This is an unpleasant prospect for companies without Pimco's tremendous scale. It means entering a business with typically lower profit margins than traditional funds because of the low fees common among ETFs.

To be sure, it is premature for ETF boosters to declare complete victory. That is especially the case with stock funds, where the daily disclosure of holdings by ETFs is a big stumbling block for fund managers wary of tipping their hand as they buy or sell. And active managers even Bill Gross still need to prove worthy of investor money with market-beating performance.

But the popularity of ETFs is threatening to kill off what was long a linchpin of mutual funds: 12b-1 fees.

Named after the 1980 Securities and Exchange Commission rule that created them, 12b-1 fees allow mutual funds to charge their investors for sales and marketing costs. Critics say 12b-1 fees are sales commissions in disguise. They're commonly used to pay for "trailing" commissions brokers receive when clients keep their money in certain share classes. Even "no-load" fund companies use them, to pay discount brokerage firms to carry their products in fund supermarkets. (The SEC has tried to address some concerns by proposing a tweak to its rules and establishing a "12b-2" fee for "marketing and services.")

Most ETFs, including the Pimco Total Return fund, don't levy 12b-1 fees, which helps keep their expenses low. Marketing costs must come out of the fund companies' own pockets, not fund assets.

To some degree, 12b-1 fees have dwindled in importance as the brokerage world has shifted toward flat-fee accounts and away from commissions. But for fund companies still addicted to using 12b-1 money to entice advisers to sell their funds, launching an ETF would mean going cold turkey.

"To grow an asset-management firm, you have to have distribution," says Morningstar Inc.'s Eric Jacobson. "Not having a 12b-1 fee makes it harder." In part because of the lack of 12b-1 fees, ETFs have tended to be investments that are "bought" rather than "sold."
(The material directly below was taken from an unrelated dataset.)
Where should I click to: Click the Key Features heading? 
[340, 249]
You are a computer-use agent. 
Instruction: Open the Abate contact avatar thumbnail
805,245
The ETF business world doesn't have the sales infrastructure to get brokers to look at new funds or help keep investors in a company's funds when performance turns south, says Brian Posner, a longtime fund manager and industry executive. "If you are one of the managers with the umpteen mediocre funds, putting an ETF wrapper on your product may be necessary but not sufficient," he says.

Pimco has a well-known brand name, solid long-term performance, and a strong base of clients and advisers. But for companies without those strengths, ETFs will be a struggle.